At 2 years, children with HIV had significantly shorter TL than children without HIV (median = 13.74 and 8.86 respectively, p < 0.0001); no difference was seen at 5 years (Figure 3.A). However, no difference in TL was seen at 2 or 5 years of age between children randomized to deferred or early ART (Figure 3.B and 3.C). Thymic output has a significant negative correlation with TL at 2 years (correlation coefficient = -0.554 (95% CI: -0.824/-0.081), p-value = 0.026).

TL change from 2 to 5 years

The progression of TL from 2 to 5 years of age was studied by comparing measurements of the same individual at both time points (n = 21). No clear trend was seen in TL change when analysing all individuals together, nor when stratifying by treatment arm (Figure 3.D) or duration of ART interruption. We found no evidence that age at ART start is associated with TL, in any study arm.

Impact of time of ART on TL

Age-adjusted TL, derived from the difference between observed and expected TL, was used to examine other TL determinants. At 2 and 5 years, 80 and 50 percent of children with HIV had shorter TL than expected in peers without HIV. While not statistically significant, at 2 years, age-adjusted TL correlated positively with the percentage of lifetime on ART in the “HIV, Deferred” arm (correlation coefficient = 0.286, (95% CI: -0.225/0.674), p = 0.27), with no correlation in the “HIV, Early” arms (Figure 3.E).
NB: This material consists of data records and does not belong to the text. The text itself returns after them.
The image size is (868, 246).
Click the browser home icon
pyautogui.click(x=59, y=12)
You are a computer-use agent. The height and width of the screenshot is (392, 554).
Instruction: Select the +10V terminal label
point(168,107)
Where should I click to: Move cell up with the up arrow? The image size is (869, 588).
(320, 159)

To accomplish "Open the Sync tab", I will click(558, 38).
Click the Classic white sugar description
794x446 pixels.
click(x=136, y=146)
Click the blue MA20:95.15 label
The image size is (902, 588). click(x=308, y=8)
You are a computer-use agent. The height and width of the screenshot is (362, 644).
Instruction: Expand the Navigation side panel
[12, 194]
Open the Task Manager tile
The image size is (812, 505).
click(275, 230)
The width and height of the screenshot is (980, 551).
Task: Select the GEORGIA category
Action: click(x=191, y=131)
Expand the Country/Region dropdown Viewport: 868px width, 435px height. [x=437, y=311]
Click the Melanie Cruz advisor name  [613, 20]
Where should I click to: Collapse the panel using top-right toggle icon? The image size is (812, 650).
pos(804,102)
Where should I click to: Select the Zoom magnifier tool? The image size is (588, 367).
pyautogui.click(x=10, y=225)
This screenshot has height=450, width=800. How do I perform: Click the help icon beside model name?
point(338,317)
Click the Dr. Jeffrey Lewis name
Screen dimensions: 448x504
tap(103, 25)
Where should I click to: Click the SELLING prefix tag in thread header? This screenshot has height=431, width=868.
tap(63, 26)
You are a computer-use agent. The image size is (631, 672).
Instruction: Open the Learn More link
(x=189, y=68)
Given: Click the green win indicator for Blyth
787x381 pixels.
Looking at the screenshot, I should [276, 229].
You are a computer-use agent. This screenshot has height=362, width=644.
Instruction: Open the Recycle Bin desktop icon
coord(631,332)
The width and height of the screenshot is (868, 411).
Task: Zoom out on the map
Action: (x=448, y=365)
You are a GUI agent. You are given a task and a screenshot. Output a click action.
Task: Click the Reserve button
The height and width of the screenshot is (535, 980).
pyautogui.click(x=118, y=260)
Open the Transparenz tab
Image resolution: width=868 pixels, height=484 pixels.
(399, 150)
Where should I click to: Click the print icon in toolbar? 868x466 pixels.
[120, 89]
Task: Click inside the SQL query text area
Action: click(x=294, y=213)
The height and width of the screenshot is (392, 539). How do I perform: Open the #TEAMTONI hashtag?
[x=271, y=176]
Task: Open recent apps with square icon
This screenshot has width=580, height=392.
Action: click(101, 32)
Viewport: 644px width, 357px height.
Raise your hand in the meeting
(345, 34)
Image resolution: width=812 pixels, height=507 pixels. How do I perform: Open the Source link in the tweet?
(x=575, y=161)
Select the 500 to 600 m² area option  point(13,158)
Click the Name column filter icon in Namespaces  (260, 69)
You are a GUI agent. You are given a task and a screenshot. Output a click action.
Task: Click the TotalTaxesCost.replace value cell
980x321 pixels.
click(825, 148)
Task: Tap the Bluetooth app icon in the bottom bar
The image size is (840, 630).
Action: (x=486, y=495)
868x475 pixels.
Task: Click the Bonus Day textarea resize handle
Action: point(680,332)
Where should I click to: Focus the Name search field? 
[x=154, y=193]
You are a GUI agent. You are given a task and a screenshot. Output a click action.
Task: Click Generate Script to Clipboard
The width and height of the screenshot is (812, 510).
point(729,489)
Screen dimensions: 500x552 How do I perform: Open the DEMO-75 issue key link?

At 5 years, no correlation was seen in the “HIV, Deferred” arm, while a positive correlation existed in both “HIV, Early” arms (correlation coefficient = 0.48 and 0.29 (95 CI: -0.272/0.867 and -0.376/0.758), p = 0.19 and 0.39; in Early 40W and Early 96W, respectively; Figure 3.F).

HIV-serostatus and proviral DNA

TL in children with HIV at 2 and 5 years did not appear related to HIV pvDNA levels as measured in 111/129 samples, or HIV-seroreversion, with 58% (27/46) seropositive, of data available.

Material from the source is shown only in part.